Seit ein paar Jahren ist es wieder einmal so weit: Während auf der vor kurzem beendeten Documenta 11 nur ein halbes Dutzend Maler ausgestellt waren, waren jene Künstler, die Technik und Mythologie des Kinos adaptierten, nirgends zu übersehen: Shirin Neshats Schleier-Choreografien, Stan Douglas’ Geisterbilder Grimm’scher Märchen, William Kentridges animiertes Schattentheater, die fleißig ratternden Super-8-Projektoren in Dieter Roths Heimkino oder Steve McQueens videografischer Rohdiamant über südafrikanische Grubenarbeit: Film ist Trumpf in jeder wichtigen Übersichtsausstellung.

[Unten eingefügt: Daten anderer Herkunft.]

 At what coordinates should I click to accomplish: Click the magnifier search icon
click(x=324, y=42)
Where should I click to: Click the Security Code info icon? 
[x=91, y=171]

Da ist es nicht überraschend, wenn sich die SK-Stiftung Kultur jetzt in einer sogenannten KunstFilmBiennale engagiert. Außer Pierre Huyghes relativ aktueller Arbeit »The Third Memory« allerdings treten die ausgewählten Filme nicht in Konkurrenz zum Ausstellungsbetrieb. In verschiedenen Retrospektiven lässt sich vielmehr vor allem die Entwicklung des Mediums Film in der bildenden Kunst seit den 60er Jahren verfolgen. »Künstlerfilme« – also Filme von bildenden Künstlern – und Dokumentarfilme über Kunst sind zu sehen. Diese Beschränkung auf die traditionellen Formen des Kunstfilms mag man bedauern; angesichts der gegenwärtigen Flut filmbezogener Kunstausstellungen aber ist die Auswahl durchaus eine Alternative. Daneben stehen populäre Spielfilme wie Alan Rudolphs Surrealismus-Satire »Investigating Sex« oder M. Andreacchios kurioser Gauguin-Film mit Thomas Heinze »Paradise Found« für das, was man früher volkstümlich mit »Kunstfilm« assoziierte – und damit für die Beständigkeit des Kinotraums, Milieus und Materialien von Kunstgeschichte gleichsam lebendig und fiktionalisiert vor sich zu sehen. Zuletzt konnte man dies in »Pollock« erleben: Bilder fast zum Hineinsteigen, wie es Martin Scorsese in der Rolle Van Goghs buchstäblich in Kurosawas Film »Träume« vollführte.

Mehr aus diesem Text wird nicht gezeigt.